In lieu of flowers, memorials may be made to the Stejskal Children's Education Fund in care of the funeral home.

More Reasons to Be Short Demand Media

“You can put lipstick on a pig as often as you like,” one digital advertising executive tells me, “but monetizing low-quality inventory
remains a very, very tough business.”

Verification Standardization?

The penetration of verification is growing rapidly. The technologies are becoming table stakes for agency buys on networks and even direct publishers (thank you, audience extension).

It's time to get ahead of standardization. Having lived through the birth and growth of display 1.0 and search 2.0, I can say with confidence that bringing to light discrepancies and concerns regarding new advertising technology is better done sooner than later.

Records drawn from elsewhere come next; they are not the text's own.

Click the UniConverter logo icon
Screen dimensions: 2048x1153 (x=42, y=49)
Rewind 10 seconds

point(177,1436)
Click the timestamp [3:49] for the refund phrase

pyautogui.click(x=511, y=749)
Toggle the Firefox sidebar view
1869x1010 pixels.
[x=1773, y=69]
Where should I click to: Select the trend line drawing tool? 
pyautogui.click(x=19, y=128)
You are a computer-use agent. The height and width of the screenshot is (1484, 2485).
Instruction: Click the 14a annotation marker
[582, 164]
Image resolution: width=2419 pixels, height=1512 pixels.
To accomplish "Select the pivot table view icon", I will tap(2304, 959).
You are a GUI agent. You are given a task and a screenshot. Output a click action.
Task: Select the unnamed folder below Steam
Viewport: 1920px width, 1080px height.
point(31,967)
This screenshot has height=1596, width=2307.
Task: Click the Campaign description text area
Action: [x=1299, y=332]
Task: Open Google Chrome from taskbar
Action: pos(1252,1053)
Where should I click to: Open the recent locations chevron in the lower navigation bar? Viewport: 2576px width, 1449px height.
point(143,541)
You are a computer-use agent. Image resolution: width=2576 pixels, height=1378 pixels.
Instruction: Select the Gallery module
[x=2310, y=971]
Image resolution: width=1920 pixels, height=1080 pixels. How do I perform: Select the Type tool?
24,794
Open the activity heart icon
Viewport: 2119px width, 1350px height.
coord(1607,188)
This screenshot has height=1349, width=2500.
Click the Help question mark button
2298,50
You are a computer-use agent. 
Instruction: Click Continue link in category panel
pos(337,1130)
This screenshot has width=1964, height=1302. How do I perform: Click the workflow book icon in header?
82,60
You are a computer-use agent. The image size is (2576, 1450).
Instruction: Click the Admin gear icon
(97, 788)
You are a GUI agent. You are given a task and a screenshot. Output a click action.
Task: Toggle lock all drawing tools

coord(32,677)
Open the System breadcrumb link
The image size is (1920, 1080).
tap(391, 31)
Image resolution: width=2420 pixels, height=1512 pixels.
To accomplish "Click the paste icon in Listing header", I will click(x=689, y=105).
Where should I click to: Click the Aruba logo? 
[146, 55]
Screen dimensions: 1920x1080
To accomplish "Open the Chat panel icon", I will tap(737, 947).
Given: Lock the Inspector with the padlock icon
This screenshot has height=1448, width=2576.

That stated, here are some items for which agencies, networks, publishers and verifiers ought to start hashing out answers:


1. Transparency – Who audits the auditors? How does each technology work? Should the IAB adopt the IASH/ABCe approach?
2. Contracts – What is the nature of the relationship between an ad network, agency, publisher and verifier? Who owns the data? Exception reporting versus comprehensive impression level reporting? Direct logins for all parties?
3. Standardization – What are the correct terminology and metrics? What is the content rating standard?
4. Latency – What are the impacts of pixels, cookies, server side redirects, and verification bots? How can they be mitigated or avoided?
5. Collections/make goods – Is there a conflict of interest if a verifier is paid on basis of make-good or collection dollar volume?

What do you think?

Tuesday, September 7, 2010

Diary of a Scared Brand

Funny take on the knee-jerk fear based use case for ad verification...

You sliced and diced your target audience with the newest tools from behavioral, semantic or contextual online advertising networks or platforms, you produced the most engaging online ad creative with the most expensive digital advertising agency that has racked up more AAAA, ANA, IAB, ARF awards than the competition, you went on a digital media buying spree that ensures that your slick interactive ads will be seen by tens of millions of people in the right demographic across hundreds of relevant online publications.

And then, if you’re a marketer at ExxonMobil or Sprint, you see your motor oil and cell phone ads wrapped around an article about a kid who was killed in a motorcycle accident, like two giant book ends that scream out, “look at me, I have no tact.”

Goodbye happy morning.

Industry's First Ad Exchange Verification Deal

Good news from Adotas:

ADOTAS – While merely the mention of “ad verification” will make many an ad network or exchange executive furl his/her brow, they know those services are increasingly what advertisers want. Damn that customer for always being right!